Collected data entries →
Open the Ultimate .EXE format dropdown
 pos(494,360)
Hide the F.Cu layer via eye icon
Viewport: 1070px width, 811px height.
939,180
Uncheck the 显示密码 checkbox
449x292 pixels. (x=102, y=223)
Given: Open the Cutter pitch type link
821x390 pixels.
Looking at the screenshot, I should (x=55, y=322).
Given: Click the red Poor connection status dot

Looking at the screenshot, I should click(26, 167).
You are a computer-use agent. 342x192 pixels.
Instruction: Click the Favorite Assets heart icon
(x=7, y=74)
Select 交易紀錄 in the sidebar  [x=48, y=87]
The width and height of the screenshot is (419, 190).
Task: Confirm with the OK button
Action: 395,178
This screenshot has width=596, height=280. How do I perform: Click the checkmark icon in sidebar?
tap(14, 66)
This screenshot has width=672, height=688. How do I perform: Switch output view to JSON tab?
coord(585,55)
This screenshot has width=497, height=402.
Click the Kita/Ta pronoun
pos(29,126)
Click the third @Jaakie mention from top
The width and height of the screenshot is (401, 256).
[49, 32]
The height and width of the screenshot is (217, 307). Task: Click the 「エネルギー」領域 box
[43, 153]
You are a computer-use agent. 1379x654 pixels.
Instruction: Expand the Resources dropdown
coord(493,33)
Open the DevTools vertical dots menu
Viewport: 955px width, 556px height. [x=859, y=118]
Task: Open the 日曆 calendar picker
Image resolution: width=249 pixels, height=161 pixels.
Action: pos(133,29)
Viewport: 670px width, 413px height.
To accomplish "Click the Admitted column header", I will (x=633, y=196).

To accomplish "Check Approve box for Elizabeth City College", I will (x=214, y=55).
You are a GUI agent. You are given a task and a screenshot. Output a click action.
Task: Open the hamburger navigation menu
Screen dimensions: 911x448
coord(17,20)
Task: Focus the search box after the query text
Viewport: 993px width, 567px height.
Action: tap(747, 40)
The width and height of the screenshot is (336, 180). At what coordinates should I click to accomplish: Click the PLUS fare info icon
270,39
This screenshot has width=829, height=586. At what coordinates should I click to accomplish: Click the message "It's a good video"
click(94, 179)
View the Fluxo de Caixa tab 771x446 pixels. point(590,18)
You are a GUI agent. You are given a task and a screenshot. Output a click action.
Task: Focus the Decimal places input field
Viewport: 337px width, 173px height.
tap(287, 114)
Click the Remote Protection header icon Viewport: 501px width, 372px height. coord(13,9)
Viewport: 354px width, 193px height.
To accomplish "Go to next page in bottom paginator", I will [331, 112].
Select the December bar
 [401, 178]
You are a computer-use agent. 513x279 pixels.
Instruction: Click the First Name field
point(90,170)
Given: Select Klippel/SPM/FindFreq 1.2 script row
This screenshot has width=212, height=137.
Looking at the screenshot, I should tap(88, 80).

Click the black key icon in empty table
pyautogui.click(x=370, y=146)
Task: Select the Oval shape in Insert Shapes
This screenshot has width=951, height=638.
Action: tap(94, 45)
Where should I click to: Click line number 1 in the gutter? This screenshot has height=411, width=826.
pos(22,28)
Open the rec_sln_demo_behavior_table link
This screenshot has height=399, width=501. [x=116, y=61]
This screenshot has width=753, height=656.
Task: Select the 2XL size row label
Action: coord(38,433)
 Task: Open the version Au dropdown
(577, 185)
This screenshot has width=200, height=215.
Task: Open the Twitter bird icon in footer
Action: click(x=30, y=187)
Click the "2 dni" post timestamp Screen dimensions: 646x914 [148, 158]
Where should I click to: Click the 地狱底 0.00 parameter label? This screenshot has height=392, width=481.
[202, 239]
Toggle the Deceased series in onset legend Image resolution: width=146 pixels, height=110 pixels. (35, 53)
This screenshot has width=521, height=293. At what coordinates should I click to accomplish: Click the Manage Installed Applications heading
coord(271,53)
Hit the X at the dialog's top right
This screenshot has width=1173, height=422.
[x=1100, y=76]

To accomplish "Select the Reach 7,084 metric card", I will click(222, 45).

WHAT YOU WILL DO →
For every line above that holds the string "computer", add one to a count; give that count alone.

COMPLETED EXERCISE →
3